> Aim: Reproduce each of the items below verbatim, character for character.

── Entries provided ──

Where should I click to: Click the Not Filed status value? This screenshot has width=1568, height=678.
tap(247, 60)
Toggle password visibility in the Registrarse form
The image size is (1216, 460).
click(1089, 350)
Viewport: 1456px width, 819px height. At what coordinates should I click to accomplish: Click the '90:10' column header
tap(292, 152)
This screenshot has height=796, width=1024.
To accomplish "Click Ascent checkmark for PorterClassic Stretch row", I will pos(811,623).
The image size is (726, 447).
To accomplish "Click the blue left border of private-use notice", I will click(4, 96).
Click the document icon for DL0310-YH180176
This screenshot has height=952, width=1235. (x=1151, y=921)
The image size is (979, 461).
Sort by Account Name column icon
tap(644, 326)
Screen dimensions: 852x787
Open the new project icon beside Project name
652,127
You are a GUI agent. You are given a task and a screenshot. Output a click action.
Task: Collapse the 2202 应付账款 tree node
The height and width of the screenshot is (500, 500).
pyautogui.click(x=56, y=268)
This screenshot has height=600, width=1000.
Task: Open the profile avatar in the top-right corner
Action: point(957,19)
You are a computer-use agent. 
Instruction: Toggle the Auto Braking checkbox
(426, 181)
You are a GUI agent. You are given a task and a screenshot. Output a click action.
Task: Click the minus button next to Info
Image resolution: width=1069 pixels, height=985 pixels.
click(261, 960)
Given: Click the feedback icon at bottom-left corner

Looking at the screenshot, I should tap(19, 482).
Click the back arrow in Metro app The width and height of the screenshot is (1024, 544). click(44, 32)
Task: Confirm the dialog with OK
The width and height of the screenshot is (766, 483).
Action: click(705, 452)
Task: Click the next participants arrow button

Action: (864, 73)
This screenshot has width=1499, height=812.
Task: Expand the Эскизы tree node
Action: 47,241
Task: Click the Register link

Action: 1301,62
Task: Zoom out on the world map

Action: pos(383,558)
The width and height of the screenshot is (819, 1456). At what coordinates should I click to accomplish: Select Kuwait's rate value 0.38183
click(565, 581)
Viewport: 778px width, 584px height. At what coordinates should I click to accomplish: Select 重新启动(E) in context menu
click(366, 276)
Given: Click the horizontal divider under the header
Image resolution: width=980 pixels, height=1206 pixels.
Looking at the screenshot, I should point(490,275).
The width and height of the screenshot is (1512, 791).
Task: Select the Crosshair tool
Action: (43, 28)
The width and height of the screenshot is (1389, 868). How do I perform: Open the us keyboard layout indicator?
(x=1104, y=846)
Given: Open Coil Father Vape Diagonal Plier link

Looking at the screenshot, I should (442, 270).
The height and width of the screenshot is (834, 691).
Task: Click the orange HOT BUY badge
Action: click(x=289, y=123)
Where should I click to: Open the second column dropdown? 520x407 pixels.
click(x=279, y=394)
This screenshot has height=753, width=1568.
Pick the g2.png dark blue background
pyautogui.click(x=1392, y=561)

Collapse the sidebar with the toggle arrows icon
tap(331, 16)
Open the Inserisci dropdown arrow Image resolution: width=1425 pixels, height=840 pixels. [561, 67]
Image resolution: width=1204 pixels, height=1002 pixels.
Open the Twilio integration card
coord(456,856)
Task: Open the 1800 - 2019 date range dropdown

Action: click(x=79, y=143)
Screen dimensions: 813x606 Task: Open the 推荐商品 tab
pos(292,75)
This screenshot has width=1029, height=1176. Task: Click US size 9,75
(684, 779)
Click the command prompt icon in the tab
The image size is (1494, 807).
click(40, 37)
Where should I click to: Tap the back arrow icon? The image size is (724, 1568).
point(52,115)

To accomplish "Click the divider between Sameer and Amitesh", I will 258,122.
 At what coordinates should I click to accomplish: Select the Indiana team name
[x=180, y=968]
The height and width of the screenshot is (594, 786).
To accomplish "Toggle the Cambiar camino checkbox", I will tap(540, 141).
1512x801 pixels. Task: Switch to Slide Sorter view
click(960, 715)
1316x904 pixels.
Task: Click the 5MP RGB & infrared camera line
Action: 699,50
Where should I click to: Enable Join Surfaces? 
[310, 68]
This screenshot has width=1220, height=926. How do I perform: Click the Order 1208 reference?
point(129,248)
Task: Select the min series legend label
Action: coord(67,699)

───

> Solved exercise:
Where should I click to: Click the Not Filed status value? This screenshot has width=1568, height=678.
tap(247, 60)
Toggle password visibility in the Registrarse form
The image size is (1216, 460).
click(1089, 350)
Viewport: 1456px width, 819px height. At what coordinates should I click to accomplish: Click the '90:10' column header
tap(292, 152)
This screenshot has height=796, width=1024.
To accomplish "Click Ascent checkmark for PorterClassic Stretch row", I will pos(811,623).
The image size is (726, 447).
To accomplish "Click the blue left border of private-use notice", I will click(4, 96).
Click the document icon for DL0310-YH180176
This screenshot has height=952, width=1235. (x=1151, y=921)
The image size is (979, 461).
Sort by Account Name column icon
tap(644, 326)
Screen dimensions: 852x787
Open the new project icon beside Project name
652,127
You are a GUI agent. You are given a task and a screenshot. Output a click action.
Task: Collapse the 2202 应付账款 tree node
The height and width of the screenshot is (500, 500).
pyautogui.click(x=56, y=268)
This screenshot has height=600, width=1000.
Task: Open the profile avatar in the top-right corner
Action: point(957,19)
You are a computer-use agent. 
Instruction: Toggle the Auto Braking checkbox
(426, 181)
You are a GUI agent. You are given a task and a screenshot. Output a click action.
Task: Click the minus button next to Info
Image resolution: width=1069 pixels, height=985 pixels.
click(261, 960)
Given: Click the feedback icon at bottom-left corner

Looking at the screenshot, I should tap(19, 482).
Click the back arrow in Metro app The width and height of the screenshot is (1024, 544). click(44, 32)
Task: Confirm the dialog with OK
The width and height of the screenshot is (766, 483).
Action: click(705, 452)
Task: Click the next participants arrow button

Action: (864, 73)
This screenshot has width=1499, height=812.
Task: Expand the Эскизы tree node
Action: 47,241
Task: Click the Register link

Action: 1301,62
Task: Zoom out on the world map

Action: pos(383,558)
The width and height of the screenshot is (819, 1456). At what coordinates should I click to accomplish: Select Kuwait's rate value 0.38183
click(565, 581)
Viewport: 778px width, 584px height. At what coordinates should I click to accomplish: Select 重新启动(E) in context menu
click(366, 276)
Given: Click the horizontal divider under the header
Image resolution: width=980 pixels, height=1206 pixels.
Looking at the screenshot, I should point(490,275).
The width and height of the screenshot is (1512, 791).
Task: Select the Crosshair tool
Action: (43, 28)
The width and height of the screenshot is (1389, 868). How do I perform: Open the us keyboard layout indicator?
(x=1104, y=846)
Given: Open Coil Father Vape Diagonal Plier link

Looking at the screenshot, I should (442, 270).
The height and width of the screenshot is (834, 691).
Task: Click the orange HOT BUY badge
Action: click(x=289, y=123)
Where should I click to: Open the second column dropdown? 520x407 pixels.
click(x=279, y=394)
This screenshot has height=753, width=1568.
Pick the g2.png dark blue background
pyautogui.click(x=1392, y=561)

Collapse the sidebar with the toggle arrows icon
tap(331, 16)
Open the Inserisci dropdown arrow Image resolution: width=1425 pixels, height=840 pixels. [561, 67]
Image resolution: width=1204 pixels, height=1002 pixels.
Open the Twilio integration card
coord(456,856)
Task: Open the 1800 - 2019 date range dropdown

Action: click(x=79, y=143)
Screen dimensions: 813x606 Task: Open the 推荐商品 tab
pos(292,75)
This screenshot has width=1029, height=1176. Task: Click US size 9,75
(684, 779)
Click the command prompt icon in the tab
The image size is (1494, 807).
click(40, 37)
Where should I click to: Tap the back arrow icon? The image size is (724, 1568).
point(52,115)

To accomplish "Click the divider between Sameer and Amitesh", I will 258,122.
 At what coordinates should I click to accomplish: Select the Indiana team name
[x=180, y=968]
The height and width of the screenshot is (594, 786).
To accomplish "Toggle the Cambiar camino checkbox", I will tap(540, 141).
1512x801 pixels. Task: Switch to Slide Sorter view
click(960, 715)
1316x904 pixels.
Task: Click the 5MP RGB & infrared camera line
Action: 699,50
Where should I click to: Enable Join Surfaces? 
[310, 68]
This screenshot has width=1220, height=926. How do I perform: Click the Order 1208 reference?
point(129,248)
Task: Select the min series legend label
Action: coord(67,699)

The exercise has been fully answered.